The Supreme Court of British Columbia allowed a claim of $176,000 by Canada, on behalf of locatees of portions of an Indian reserve, against a corporation that had leased the lands for property development. A separate action by the corporation against Canada for breach of contract was dismissed.

The relevant lands are approximately 12 acres in size and are part of Duck Lake Indian Reserve No. 7 set apart for the use and benefit of the Okanagan Indian Band. In 1983, the Band allotted portions of the reserve to two band members pursuant to section 20(1) of the Indian Act and granted a certificate of possession to the locatees. The Band Council, at the request of the locatees, then made a formal request to the Minister, pursuant to a Band Council Resolution, that these lands be leased pursuant to s. 58(3) of the Indian Act.

In 1985, Canada entered into a 20-year lease with a company named Lakeshore Estates Ltd, and the term of the lease was subsequently extended to 45 years. In 1990, the lease was sold to a BC company that later became known as Water’s Edge Resort Ltd. Conditions precedent to the sale included the replacement of the existing lease. The terms of the lease provided for the determination of “fair market rent”, and that disputes would be referred to the Federal Court of Canada.

Beginning in 1991, Water’s Edge constructed houses, condo buildings and cottages on the property. The lands were subleased, mostly to elderly or retired persons. Conflicts began to arise in the 1990s. The locatees of the lands (who were different than the original locatees in the early 1980s) objected to actions of Water’s Edge such as cutting trees and the removal of tobacco bundles without the appropriate ceremony. A larger dispute related to rent. In 1996, the Minister issued a Notice of Rent increase for the term of 1995 to 2000 which raised the annual rent from $14,400 to $31,000.  The Minister directed that negotiations take place between Water’s Edge and the locatees, but those negotiations broke down in 1997.

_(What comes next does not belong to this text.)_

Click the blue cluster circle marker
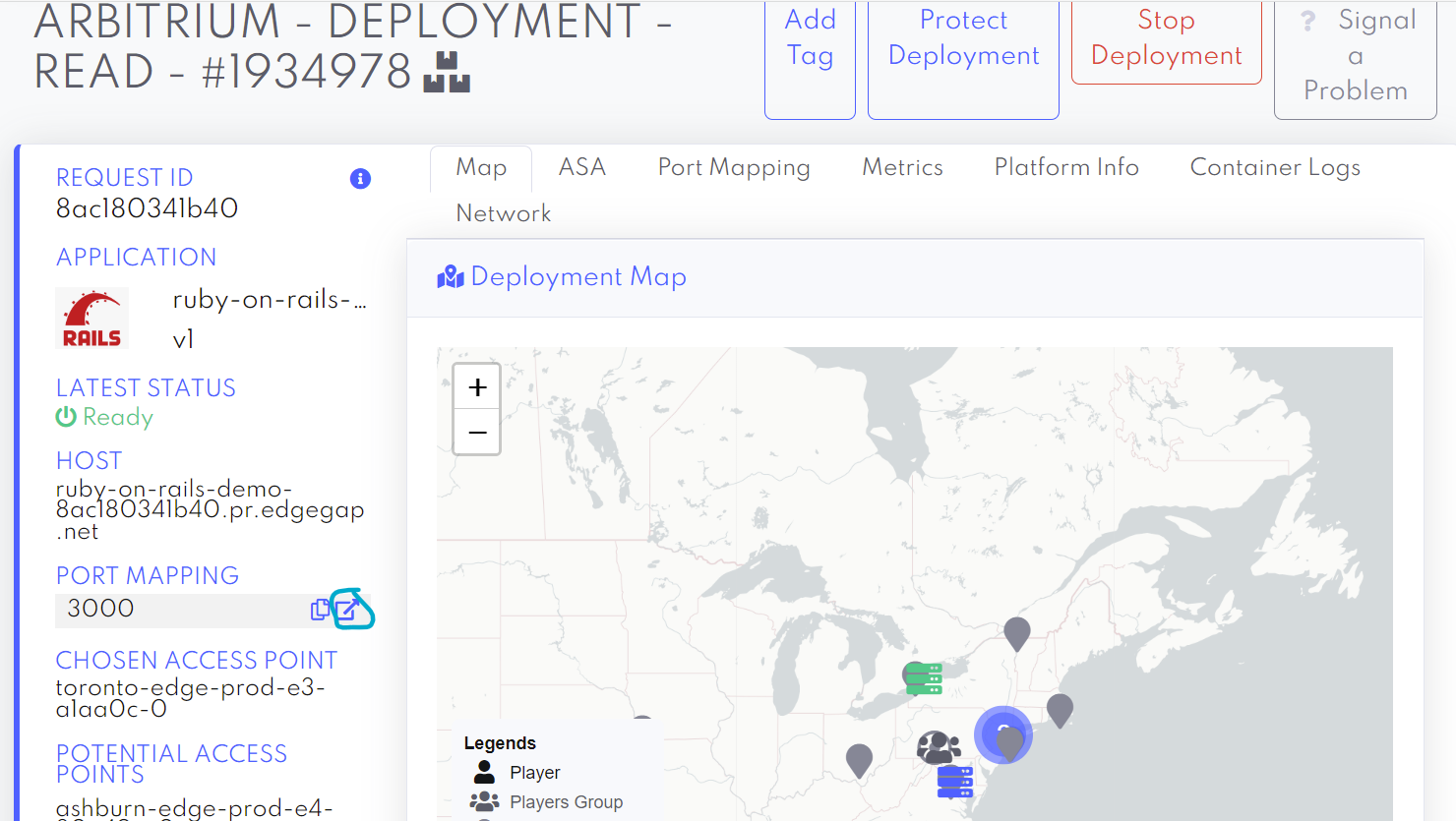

The shares of Water’s Edge were purchased by Donald Shilton in the late 1990s. He intended to develop the property further, and considered a seniors’ residence and care facility. In April 2001, the Minister advised Water’s Edge that the annual rent for 2000 to 2005 would be $192,000. The receipt of this letter triggered the 60-day limitation period for rent reviews in Federal Court under the lease. Water’s Edge objected to the rent increase but did not initiate proceedings in Federal Court, despite several extensions of time granted by the Minister

Negotiations reached an impasse since the Minister (and the locatees) wanted all rent arrears paid before discussions would begin, whereas Water’s Edge would not pay any arrears until a new lease was negotiated. The Minister issued a Notice of Default of Lease in September 2001 and stated that the rent arrears of $176,000 must be paid by October. No amount was paid, and the Minister issued a Notice of Cancellation in October 2001.

The Court accepted the position of Canada that the substance of Water Edge’s claim was a rent review. Such a claim was now moot due to the cancellation of the lease, and the Federal Court had exclusive jurisdiction due to the terms of the lease. The Court also rejected the claims of Water’s Edge that there were implied terms to the lease, such as fairness, or an obligation of “good faith”. Administrative law principles, such as the doctrine of legitimate expectations, cannot be imported into the resolution of a private commercial matter. The claim for damages was separate from the “rent review” component, but Water’s Edge had not proven a breach of contract or any causal connection between the cancellation of the lease and losses that it suffered.

The Court held that Water’s Edge was liable for $176,000 of unpaid rent, as claimed by Canada.